Uno studio cinese pubblicato su The Lancet conferma le alte concentrazioni di queste sostanze nei trombi
Le ricerche sono ancora agli inizi e, come ammettono per primi gli stessi ricercatori, dovranno essere approfondite.
Ma l’ipotesi che le microplastiche possano essere una delle cause alla base anche di problemi cardiocircolatori come infarto e ictus trova sempre più sostegno nei risultati degli studi scientifici.
Di recente, il New England Journal of Medicine aveva pubblicato quello svolto dai ricercatori dell’Università della Campania “Luigi Vanvitelli”, da cui era emerso che, nei pazienti in cui le placche aterosclerotiche contengono microplastiche, raddoppia il rischio di infarti, ictus e mortalità.
Adesso, uno studio cinese pubblicato su The Lancet ha approfondito il tema dell’identificazione e della quantificazione delle concentrazioni, dei tipi e delle proprietà fisiche delle microplastiche nei trombi umani recuperati chirurgicamente da 3 diversi siti dell’organismo.
Microplastiche e malattie trombotiche
I 3 siti “anatomicamente distinti”, appartenenti sia al sistema arterioso che a quello venoso, da cui provenivano i trombi sono le arterie cerebrali nel cervello, le arterie coronarie nel cuore e le vene profonde negli arti inferiori.

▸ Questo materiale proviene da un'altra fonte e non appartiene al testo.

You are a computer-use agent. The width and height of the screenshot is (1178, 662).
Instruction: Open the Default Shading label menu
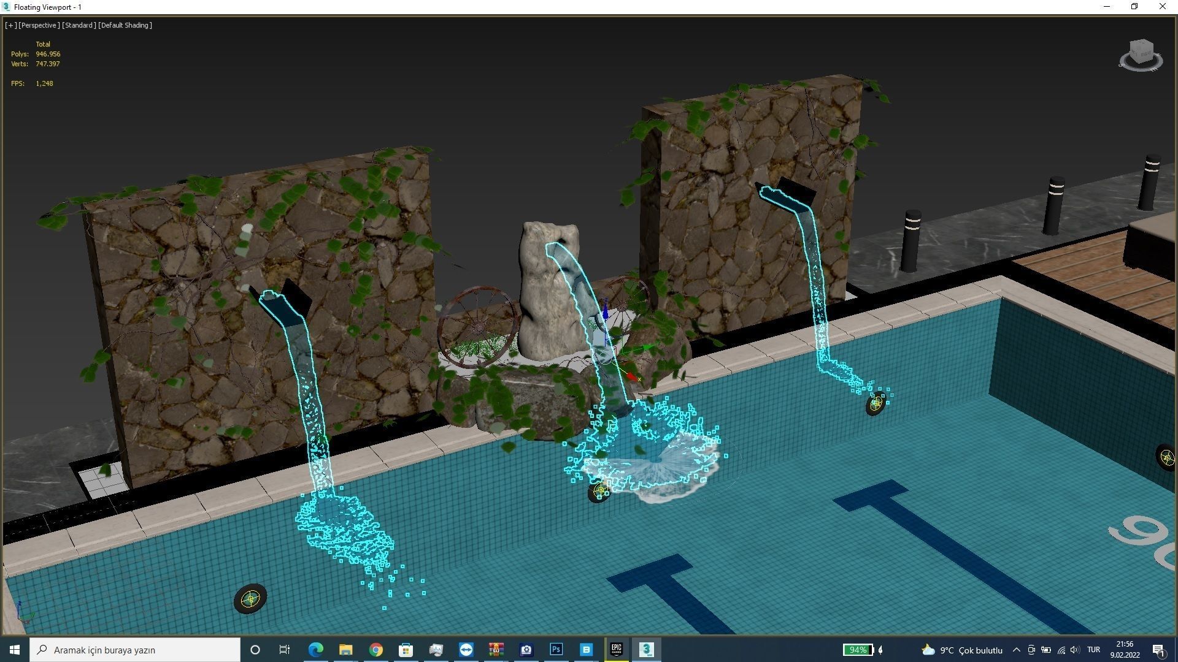pos(125,25)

I campioni sono stati raccolti da un campione di pazienti sottoposti a procedure di trombectomia a causa di ictus ischemico, infarto miocardico o trombosi venosa profonda presso il primo ospedale affiliato del Sumc, a Shantou, in Cina.
Il campione di riferimento è limitato (30 pazienti, età media 65,2 anni), il che ha spinto i ricercatori ad affermare che “è urgentemente necessaria una ricerca futura con un campione più ampio per identificare le fonti di esposizione e convalidare le tendenze osservate nello studio”.
Ciò nonostante, gli studiosi sono comunque giunti alla conclusione che siano emerse “prove sia qualitative che quantitative della presenza di microplastiche nelle malattie trombotiche”.
Il dato più preoccupante è però che le analisi effettuate hanno suggerito ai ricercatori cinesi che “concentrazioni più elevate di microplastiche possono essere associate a un aumento della gravità della malattia”.
Il livello di D-dimero, cioè del prodotto di degradazione della fibrina, proteina responsabile della formazione di trombi nel sangue, è risultato infatti “significativa mente più alto” nel gruppo di pazienti in cui sono state rilevate microplastiche nei trombi.
Le microplastiche nei trombi
Dei 30 pazienti arruolati, 16 avevano avuto un ictus ischemico, 5 un infarto miocardico e i restanti 9 una trombosi venosa profonda.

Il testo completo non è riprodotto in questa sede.